Hacking your Vita and PSTV will allow you to whitelist any and all games to play on your devices. Once again, these are games you legally own, which due to Playstation’s backward attitude, you couldn’t just play on your device. But wait! There’s more.

Homebrew

Now, I don’t want to get into the “playing ROMs from the Internet” argument. It’s not my thing, but I’m not your mom. However, homebrew goes far beyond playing gray-market (or black-market) ROMs. The Vita homebrew scene is amazing, and has given us plenty of reason to hack our Vitas to access their content.

Crash’s bespoke dock looks suprisingly familiar for Borderlands fans. From our Vitadock Homebrew Special.

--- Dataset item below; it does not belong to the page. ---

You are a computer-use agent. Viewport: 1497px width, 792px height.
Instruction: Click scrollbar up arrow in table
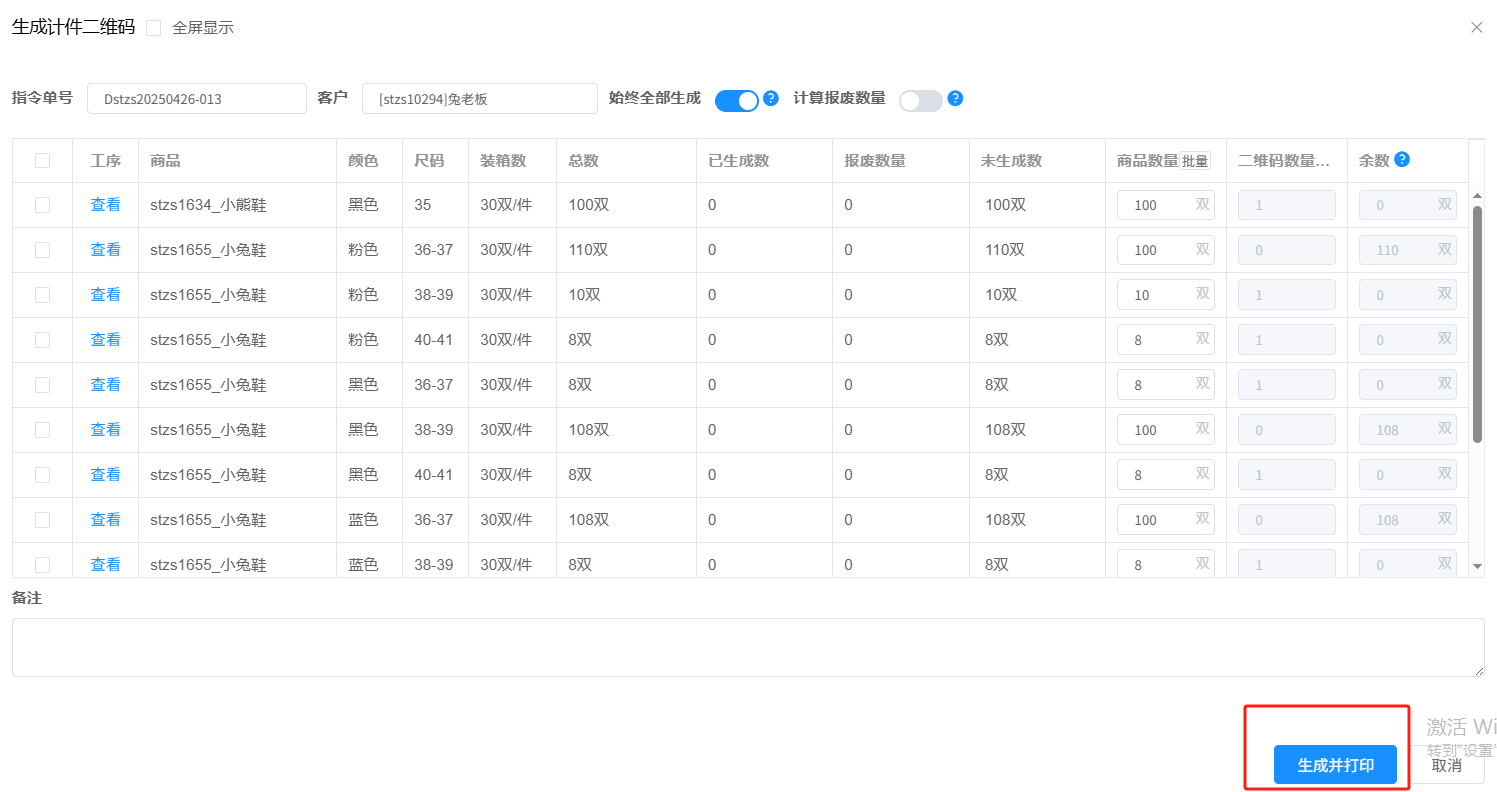[1477, 194]
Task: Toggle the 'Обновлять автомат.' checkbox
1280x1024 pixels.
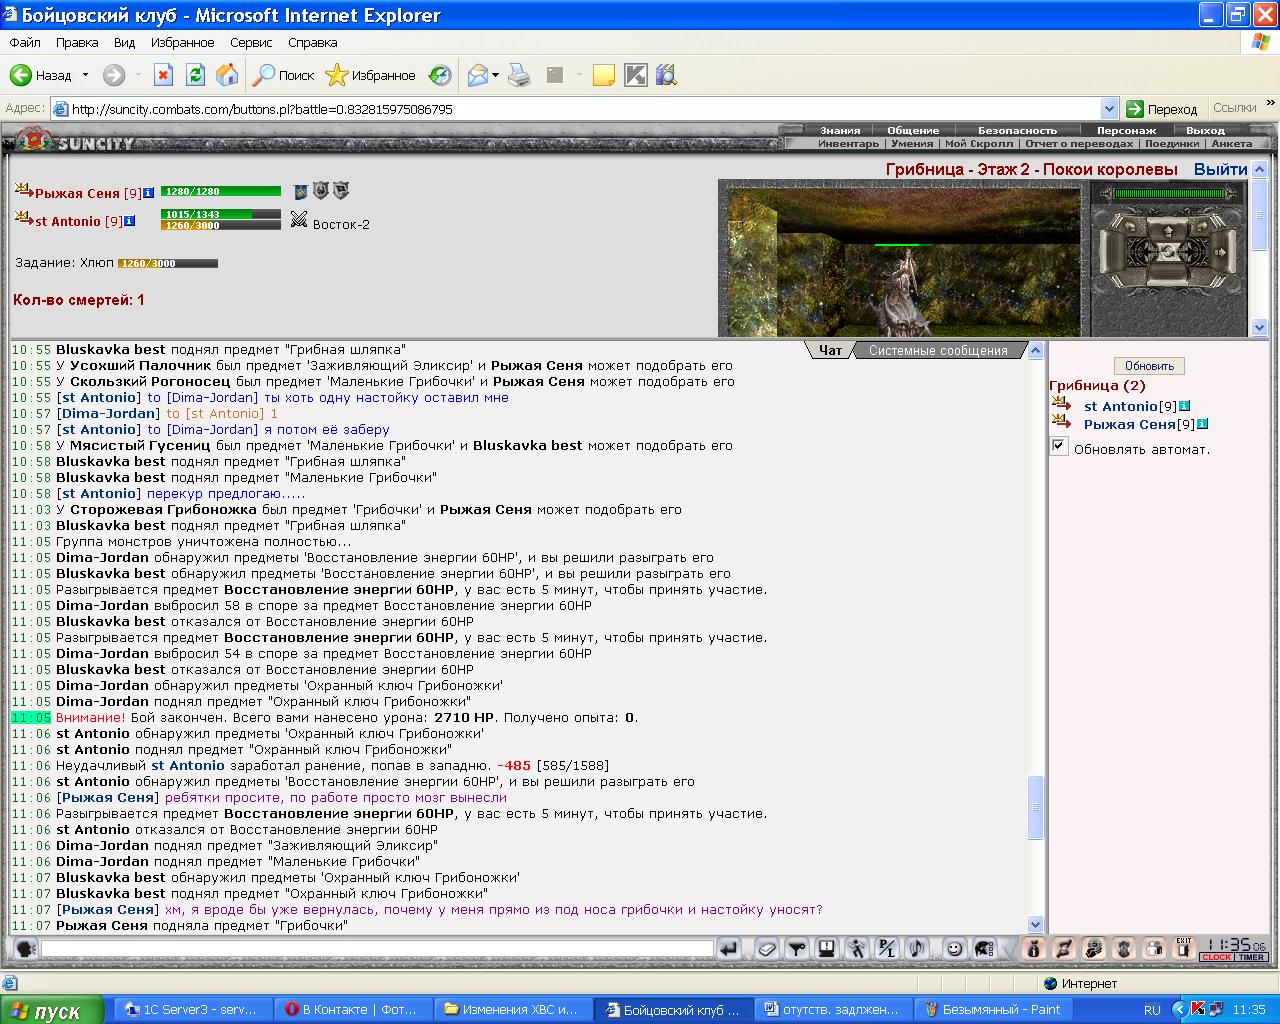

In fact, I like the homebrew scene so much that I’ve featured some of their work on this very site before. From the rebirth of the VitaDOCK (a Raspberry Pi-powered device which turns into a dock for the Playstation Vita) to the amazing work done by VitaHEX, developing bespoke games, there’s a hell of a lot to enjoy.

Should You Hack Your Vita in 2021?

I cannot answer this for you, I’m afraid. Only you will know. But I can tell you that it’s now quite easy (almost idiot proof, as it’s all done from the Vita’s browser). It has brought me great benefits, and has allowed me to enjoy my (legally acquired) games anew. It makes the Vita a practical device in 2021, and more than a match for anything Nintendo can throw at it in terms of portable gaming.

I don’t know if you should hack your Vita. But I did, and I’m glad.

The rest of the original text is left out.